PKU 2185 - Milking Grid (next数组的应用)
题意
求一个最小的子矩阵,可以再复制无限次后覆盖原矩阵。
思路
对每一行求出最短重复的子串,然后求总的最小公倍数。这样求出来就是子矩阵的长度。
以此类推,求出列的最小公倍数,求出来的是子矩阵的宽度。
然后相乘即可。
学习了计算失配函数的另一种写法。
代码
#include <cstdio>
#include <stack>
#include <set>
#include <iostream>
#include <string>
#include <vector>
#include <queue>
#include <functional>
#include <cstring>
#include <algorithm>
#include <cctype>
#include <string>
#include <map>
#include <cmath>
#define LL long long
#define SZ(x) (int)x.size()
#define Lowbit(x) ((x) & (-x))
#define MP(a, b) make_pair(a, b)
#define MS(arr, num) memset(arr, num, sizeof(arr))
#define PB push_back
#define F first
#define S second
#define ROP freopen("input.txt", "r", stdin);
#define MID(a, b) (a + ((b - a) >> 1))
#define LC rt << 1, l, mid
#define RC rt << 1|1, mid + 1, r
#define LRT rt << 1
#define RRT rt << 1|1
#define BitCount(x) __builtin_popcount(x)

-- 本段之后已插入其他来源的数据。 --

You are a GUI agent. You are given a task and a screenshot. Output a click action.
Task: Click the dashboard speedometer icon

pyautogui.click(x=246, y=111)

const double PI = acos(-1.0);
const int INF = 0x3f3f3f3f;
using namespace std;
const int MAXN = 10000 + 10;
const int MOD = 1e9 + 7;
const int dir[][2] = { {-1, 0}, {1, 0}, {0, -1}, {0, 1} };
typedef pair<int, int> pii;
typedef vector<int>::iterator viti;
typedef vector<pii>::iterator vitii;
int next[MAXN], row, col;
char str[MAXN][80];
int GetFailc(int n)
{
int i = 0, j = -1;
next[0] = -1;
while (i < col)
{
if (j == -1 || str[n][i] == str[n][j])
{
i++; j++;
next[i] = j;
}
else j = next[j];
}
return i - next[i];
}
int GetFailr(int n)
{
int i = 0, j = -1;
next[0] = -1;
while (i < row)
{
if (j == -1 || str[i][n] == str[j][n])
{
i++, j++;
next[i] = j;
}
else j = next[j];
}
return i - next[i];
}
int LCM(int a, int b)
{
return a * b / __gcd(a, b);
}
int main()
{
//ROP;
int i, j;
scanf("%d%d", &row, &col);
int ansR = 1, ansC = 1;
for (i = 0; i < row; i++) scanf("%s", str[i]);
for (i = 0; i < row; i++)
{
ansR = LCM(ansR, GetFailc(i));
if (ansR > col)
{
ansR = col;
break;
}
}
for (i = 0; i < col; i++)
{
ansC = LCM(ansC, GetFailr(i));
if (ansC > row)
{
ansC = row;
break;
}
}
printf("%d\n", ansC * ansR);
return 0;
}